> _Aangeleverde tekst_:
"""

Met nanodeeltjes en infraroodlicht kun je energiezuiniger destilleren dan met een verwarmingsmantel onder je rondkolf. En je destillaat is soms nog zuiverder ook, claimen Naomi Halas en collega’s van Rice University in Nano Letters.

Dat nanodeeltjes IR-licht absorberen en daardoor opwarmen is inmiddels algemeen bekend. Tot nu toe probeert men dat vooral uit te buiten in de medische hoek, bijvoorbeeld als middel om tumoren zeer gelokaliseerd kapot te stoken. Maar je kunt ze natuurlijk ook gewoon in een destillatiekolf doen om vloeistof aan de kook te brengen.

De energiewinst zit dan in het feit dat alleen de onmiddellijke omgeving van de deeltjes hoeft te koken en niet de hele kolf. De componenten die rond de deeltjes verdampen, worden door diffusie vanzelf aangevuld vanuit de rest van de vloeistof.

In principe moet het met zonlicht en goedkope koolstofnanodeeltjes kunnen, maar Halas probeerde het uit met een 15 W nabij-infraroodlaser en 100nm-silicadeeltjes met een goudlaagje.

Water en 1-propanol blijk je dan net zo goed te kunnen scheiden als in een klassieke destillatie-opzet. Met water en ethanol gaat het zelfs beter: de klassieke azeotroop blijkt te verschuiven zodat het ethanolgehalte van je destillaat ‘beduidend’ hoger is dan de gebruikelijke 96 %.

Halas denkt niet dat het geschikt is voor grootschalige industriële destillatie, maar voor snel afdestilleren van alcoholen als onderdeel van complexe laboratoriumsyntheses zou het erg handig kunnen zijn.

"""

> _Gegevens voor verankering op pixelcoördinaten_:
"""

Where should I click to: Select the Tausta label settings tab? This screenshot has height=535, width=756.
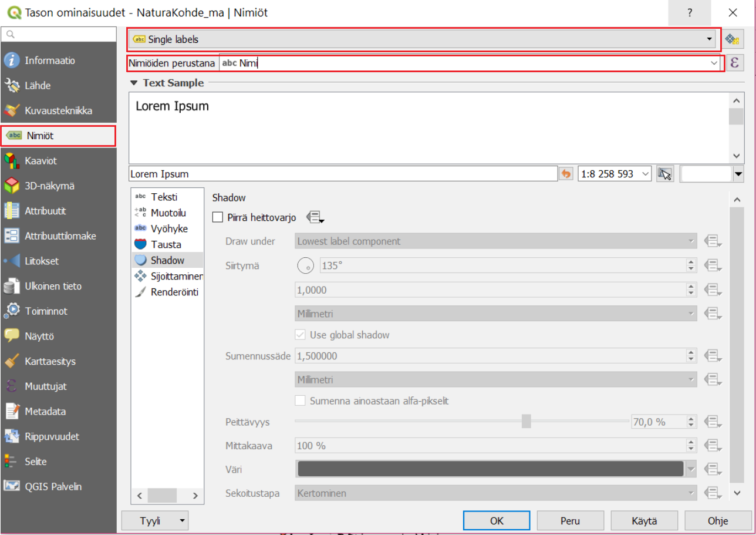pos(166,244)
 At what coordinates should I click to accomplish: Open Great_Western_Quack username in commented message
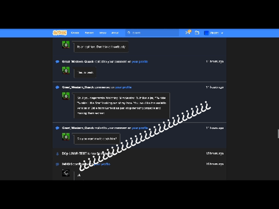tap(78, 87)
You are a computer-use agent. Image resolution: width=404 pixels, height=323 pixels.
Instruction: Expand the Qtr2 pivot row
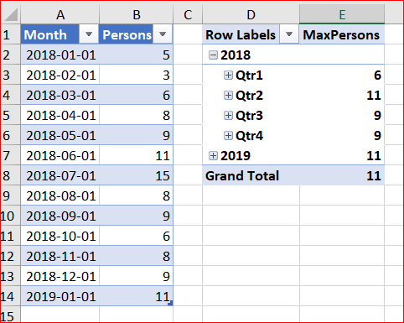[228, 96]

"""
"""

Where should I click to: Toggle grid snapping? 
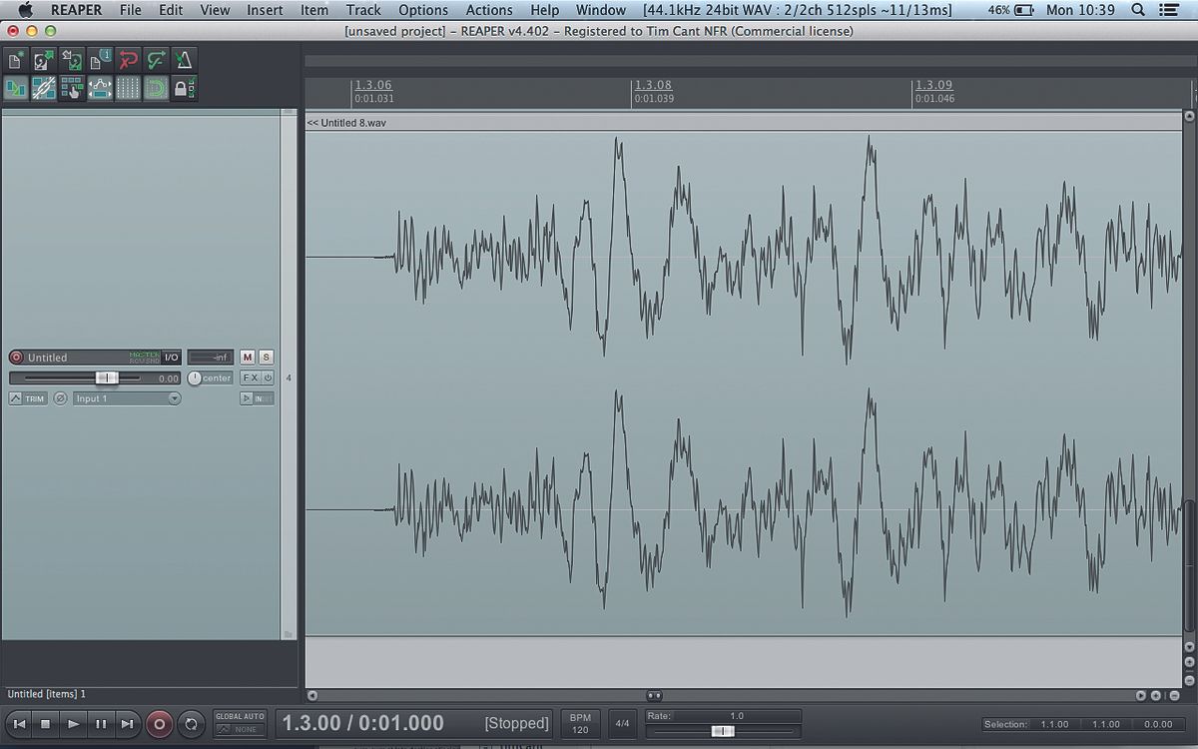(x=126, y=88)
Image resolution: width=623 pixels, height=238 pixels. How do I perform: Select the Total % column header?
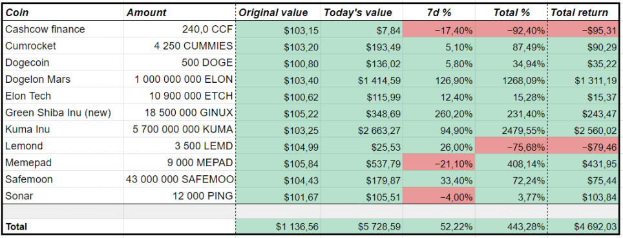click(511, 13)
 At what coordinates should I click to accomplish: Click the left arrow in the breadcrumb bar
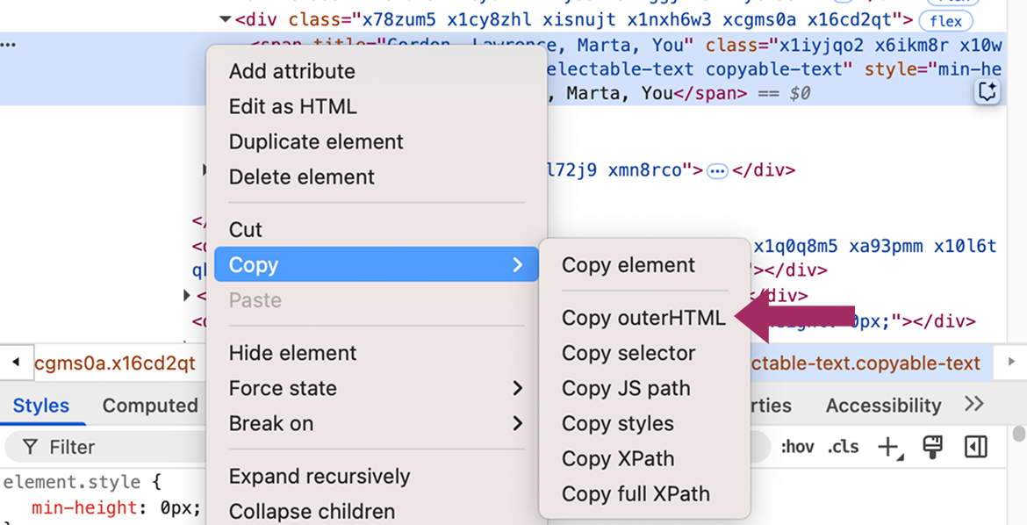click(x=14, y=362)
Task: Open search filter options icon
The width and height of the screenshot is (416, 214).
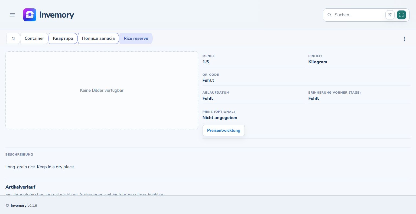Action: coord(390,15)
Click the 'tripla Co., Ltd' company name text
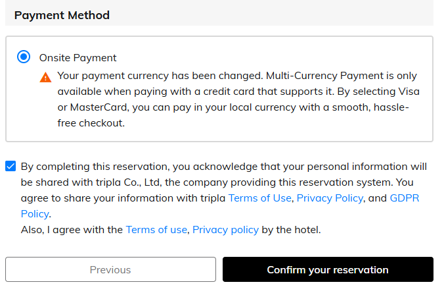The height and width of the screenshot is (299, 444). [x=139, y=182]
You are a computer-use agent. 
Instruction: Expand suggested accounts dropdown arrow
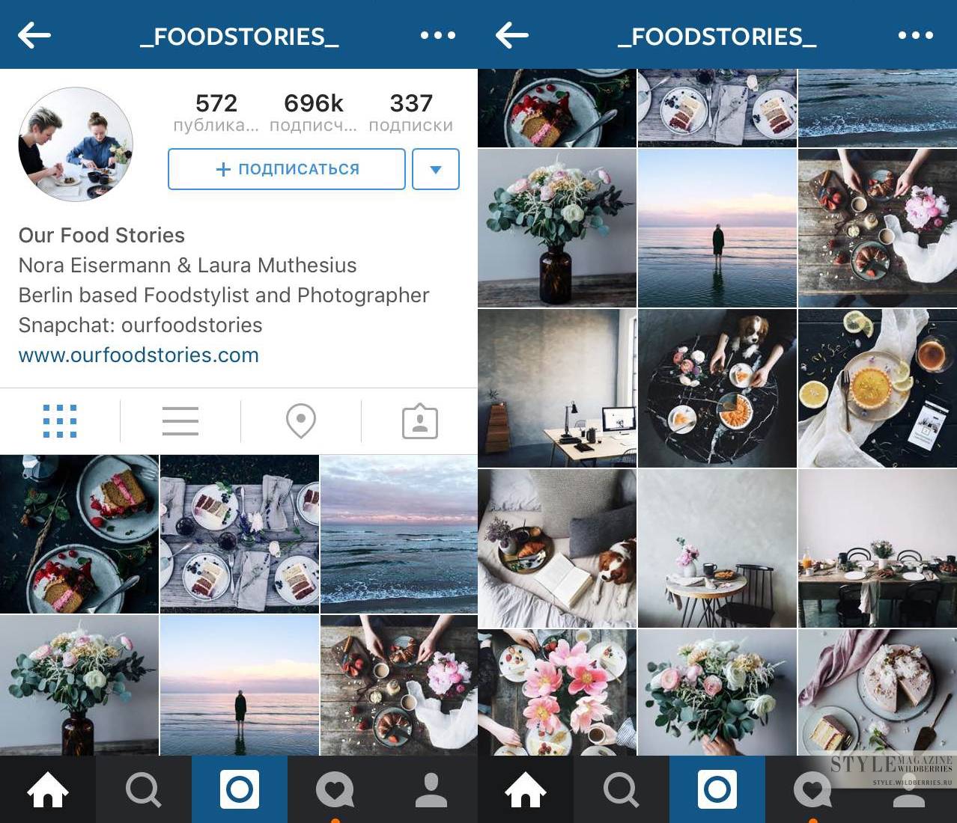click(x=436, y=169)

"""

> _Te doen_:
1. Met welke deeltjes probeerde Halas het destilleren uit volgens het artikel over destilleren met nanodeeltjes?
2. Schrijf uit het artikel over destilleren met nanodeeltjes letterlijk over wat begint bij "Met nanodeeltjes en" en doorloopt tot en met "van de vloeistof.".
De lijst is voor dit werk niet nodig.

> _Antwoorden_:
1. Met 100nm-silicadeeltjes met een goudlaagje.

2.
Met nanodeeltjes en infraroodlicht kun je energiezuiniger destilleren dan met een verwarmingsmantel onder je rondkolf. En je destillaat is soms nog zuiverder ook, claimen Naomi Halas en collega’s van Rice University in Nano Letters.

Dat nanodeeltjes IR-licht absorberen en daardoor opwarmen is inmiddels algemeen bekend. Tot nu toe probeert men dat vooral uit te buiten in de medische hoek, bijvoorbeeld als middel om tumoren zeer gelokaliseerd kapot te stoken. Maar je kunt ze natuurlijk ook gewoon in een destillatiekolf doen om vloeistof aan de kook te brengen.

De energiewinst zit dan in het feit dat alleen de onmiddellijke omgeving van de deeltjes hoeft te koken en niet de hele kolf. De componenten die rond de deeltjes verdampen, worden door diffusie vanzelf aangevuld vanuit de rest van de vloeistof.